Oct 30 Wednesday 2:30-3:30pm @ Shepherd Drone Lab (Room 164)

Speaker: Prof. Evan Suma Rosenberg

Title: Making Small Spaces Feel Large: Practical Illusions in Virtual Reality


Over the next decade, immersive technologies have the potential to revolutionize how people communicate over distance, how they learn, train, and operate in challenging physical environments, and how they visualize, understand, and make decisions based on an ever-growing landscape of complex data. However, despite rapid technical advances over the past few years and no small amount of media hype, there are numerous theoretical and practical problems yet to be solved before virtual reality can catch up with our imaginations and make good on these promises. Locomotion is one of the most significant interaction challenges because body movement is constrained by the real world. When walking in VR, users may collide with walls or physical obstacles if they attempt to travel outside the boundaries of a "room-scale" space. In this talk, I will present a series of illusory techniques that can overcome these movement limitations by imperceptibly manipulating the laws of physics. This approach, known as redirected walking, has stunning potential to fool the senses. Through a series of formal studies, users have been convinced that were walking along a straight path while actually traveling in a circle, or that they were exploring impossibly large virtual environments within the footprint of a single real-world room. Additionally, I will discuss technical challenges for redirected walking systems and present novel algorithms that can automatically redirect users in complex physical spaces with obstacles.

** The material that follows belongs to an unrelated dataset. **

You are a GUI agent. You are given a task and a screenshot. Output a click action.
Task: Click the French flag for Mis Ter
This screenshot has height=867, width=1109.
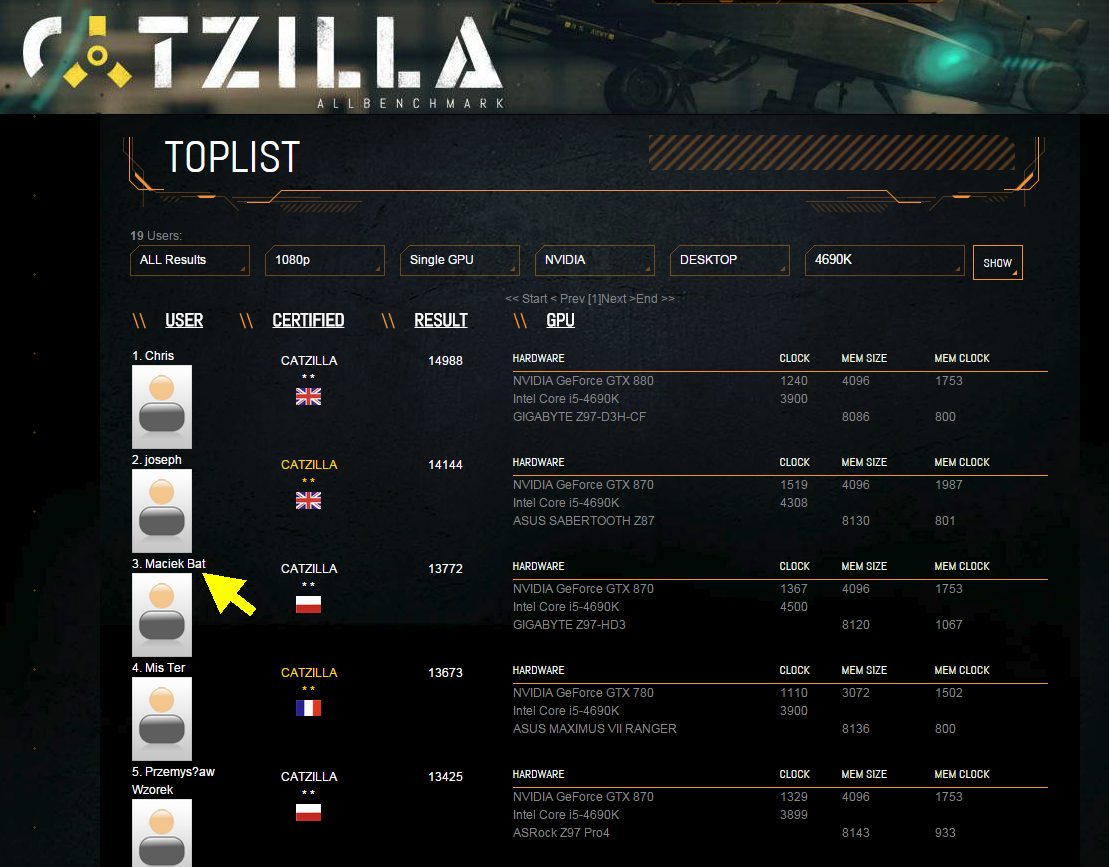(308, 709)
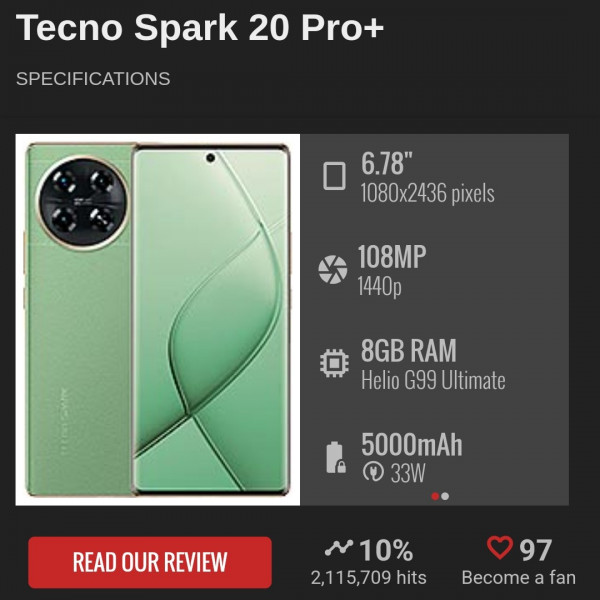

Bio: Evan Suma Rosenberg is an Assistant Professor in the Department of Computer Science and Engineering at the University of Minnesota. Previously, he was the Associate Director of the MxR Lab at the Institute for Creative Technologies and a Research Assistant Professor in the Department of Computer Science at the University of Southern California. His research interests are situated at the intersection of virtual/augmented reality and HCI, encompassing immersive technologies, 3D user interfaces, and spatial interaction techniques. He received his Ph.D. from the Department of Computer Science at the University of North Carolina at Charlotte in 2010. Dr. Suma Rosenberg's research has been recognized with multiple best paper awards and has been funded by NSF, ARL, ONR, and DARPA. Over the past decade, he has also directed the development of multiple publicly released free software projects and contributed to an open-source technology initiative that has had a major disruptive impact on the VR industry. Dr. Suma Rosenberg has served as General Chair and Program Chair for IEEE VR, the leading academic conference in the virtual reality field, and currently chairs the steering committee for ACM SUI. His team received first place at the 2015 SIGGRAPH AR/VR Contest, and he received a Google VR Research Award in 2017.

Oct 23 Wednesday 2:30-3:30pm @ Shepherd Drone Lab (Room 164)

Speaker: Prof. Derya Aksaray (Aerospace Engineering and Mechanics)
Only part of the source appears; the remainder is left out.